4 大きな勘違い
「あ」
遊びにきた熱斗が帰った後、炎山は桃色の封筒を見つけた。
ちょうど熱斗がいた位置にあったので彼の忘れ物だろう。
「…気付いて取りに来るだろ」
それとも連絡した方がいいのだろうか。
そのままにするのも悪いので取りあえず拾いあげる。
ふと、裏を見ると差出人の名前がない。
「…?」
表にはちゃんと《光熱斗様》と明記されているのに。
不思議に思いながらも頭に浮かんだのは…ラブレターという単語。
差出人のない桃色の可愛らしい封筒、これを受け取ったのは間違いなく熱斗である事は表の名前で証明されている。
じわりと滲む汗は微かだが炎山の動揺を物語っていた。
中身を見て…一瞬だけ考えてしまった頭を大きく振り、そんな卑怯な真似を思考から消す。
だが焦りや不安がより一層増したのは事実なわけで。
見つけるんじゃなかった。
せめて熱斗が取りに来るまで気付くんじゃなかった。
ひたすらそんな事を考えていると、控え目なノックの音が響く。
「炎山…?」
ビクリ、と肩が震えた。
別にやましい事をしている訳ではないのに…考えはしたが。
「ね…熱斗…」
少しだけ鼓動が速くなる。
落ち着けと頭の中で何度も繰り返し、平静を装いつつ熱斗へ体を向けた。
「あのさー俺、忘れ物して…あ!それ!!」
熱斗が指さしたのは紛れもない桃色の封筒。
「途中で気付いて良かったー」
カラカラと笑いながら近付く熱斗に対して、炎山は思わず後退りをしてしまう。
「炎山?」
「あ…いや…」
この手紙はなんだ?これだけの言葉が出てこない。
『本当に熱斗くんは忘れっぽいんだから〜』
PETの中で相棒が呆れたように笑っている。
「仕方ないだろー忘れるものは忘れるんだからさ〜なぁ炎山?」
突然、話をふられ思わず出た声は裏返っていた。
ここまで動揺しているのか…自分自身に苦笑しながらも炎山はついに腹を括った。
「ほら、忘れ物」
普段なら嫌味の一つ二つは出てくるものの、今回ばかりは無理のようだ。
「サンキュ」
封筒を受け取った熱斗は何故か炎山の顔を見た、それもじっくり。
それから首を捻り、まるで苦手科目の問題が解けず苦戦しているような表情をするのだ。
「…何だ?」
「んー…こっちの事、じゃまたな!」
踵を返し、手を軽く降って帰る熱斗を見送った炎山はどっと押し寄せて来た疲労に盛大な溜め息を吐いた。

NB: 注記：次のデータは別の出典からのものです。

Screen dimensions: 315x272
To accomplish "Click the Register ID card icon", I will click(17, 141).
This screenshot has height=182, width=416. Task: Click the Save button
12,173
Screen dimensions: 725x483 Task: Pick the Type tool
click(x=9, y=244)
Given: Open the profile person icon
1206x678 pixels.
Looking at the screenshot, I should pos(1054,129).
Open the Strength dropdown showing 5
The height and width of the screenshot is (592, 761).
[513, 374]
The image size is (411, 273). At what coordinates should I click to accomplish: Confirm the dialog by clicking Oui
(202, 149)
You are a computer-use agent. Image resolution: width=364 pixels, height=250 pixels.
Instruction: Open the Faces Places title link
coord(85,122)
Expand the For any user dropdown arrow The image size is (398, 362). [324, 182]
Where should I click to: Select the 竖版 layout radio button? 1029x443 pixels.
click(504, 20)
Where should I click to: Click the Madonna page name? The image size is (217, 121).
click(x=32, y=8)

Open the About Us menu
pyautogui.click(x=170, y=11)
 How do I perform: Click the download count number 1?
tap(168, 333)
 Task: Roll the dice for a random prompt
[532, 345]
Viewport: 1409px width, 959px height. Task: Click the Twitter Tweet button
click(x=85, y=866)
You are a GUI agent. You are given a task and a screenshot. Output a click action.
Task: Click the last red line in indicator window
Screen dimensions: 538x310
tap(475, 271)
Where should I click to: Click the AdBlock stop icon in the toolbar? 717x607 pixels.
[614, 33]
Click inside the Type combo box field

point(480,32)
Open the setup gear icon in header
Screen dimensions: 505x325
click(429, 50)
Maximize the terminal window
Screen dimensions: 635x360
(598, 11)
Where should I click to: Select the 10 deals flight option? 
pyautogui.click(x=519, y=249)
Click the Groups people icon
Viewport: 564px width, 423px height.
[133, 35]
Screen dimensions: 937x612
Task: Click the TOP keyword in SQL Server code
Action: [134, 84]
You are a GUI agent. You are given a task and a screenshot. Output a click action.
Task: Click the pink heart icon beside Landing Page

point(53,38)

残ったのは大きな勘違いと、あの桃色の封筒が何だったのかだけ。
ちなみにその真相は…
「やっぱり、やいとちゃんの言った意味は分かんないなー」
封筒をヒラヒラさせながら熱斗は呟く。
《この封筒をわざと忘れて、取りに戻ってみなさい?絶対に面白いものが見れるから!》
『…確かにあれは見物だったよ』
小さく漏らしたロックマンの言葉は誰も知らない。
やいとちゃんの罠に引っ掛かった炎山様。